<<<<

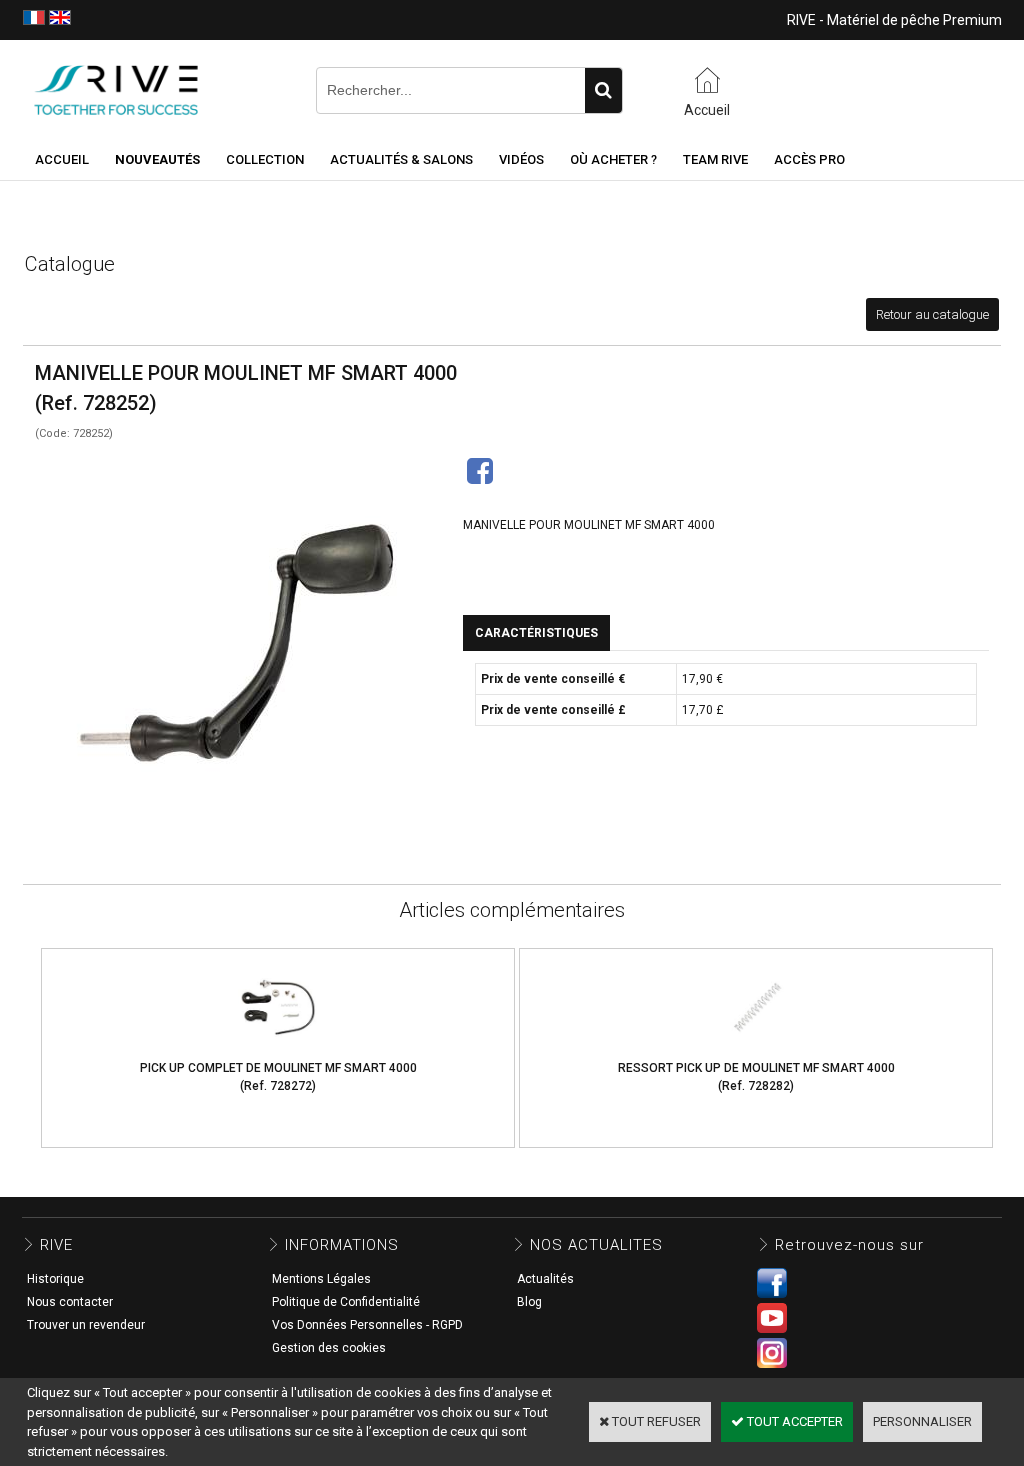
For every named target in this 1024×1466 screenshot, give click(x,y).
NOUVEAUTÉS (157, 159)
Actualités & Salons (401, 159)
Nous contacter (70, 1302)
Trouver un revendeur (86, 1325)
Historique (55, 1279)
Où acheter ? (613, 159)
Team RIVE (715, 159)
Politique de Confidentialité (346, 1302)
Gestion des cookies (329, 1348)
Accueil (62, 159)
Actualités (545, 1279)
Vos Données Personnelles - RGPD (367, 1325)
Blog (529, 1302)
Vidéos (521, 159)
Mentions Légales (321, 1279)
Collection (265, 159)
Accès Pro (809, 159)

>>>>

* HOW TO COMPLETE THIS TASK *
If pictures appear in the data, omit them and copy all other parts exactly.

* RESULT *
For every named target in this 1024×1466 screenshot, give click(x,y).
NOUVEAUTÉS (157, 159)
Actualités & Salons (401, 159)
Nous contacter (70, 1302)
Trouver un revendeur (86, 1325)
Historique (55, 1279)
Où acheter ? (613, 159)
Team RIVE (715, 159)
Politique de Confidentialité (346, 1302)
Gestion des cookies (329, 1348)
Accueil (62, 159)
Actualités (545, 1279)
Vos Données Personnelles - RGPD (367, 1325)
Blog (529, 1302)
Vidéos (521, 159)
Mentions Légales (321, 1279)
Collection (265, 159)
Accès Pro (809, 159)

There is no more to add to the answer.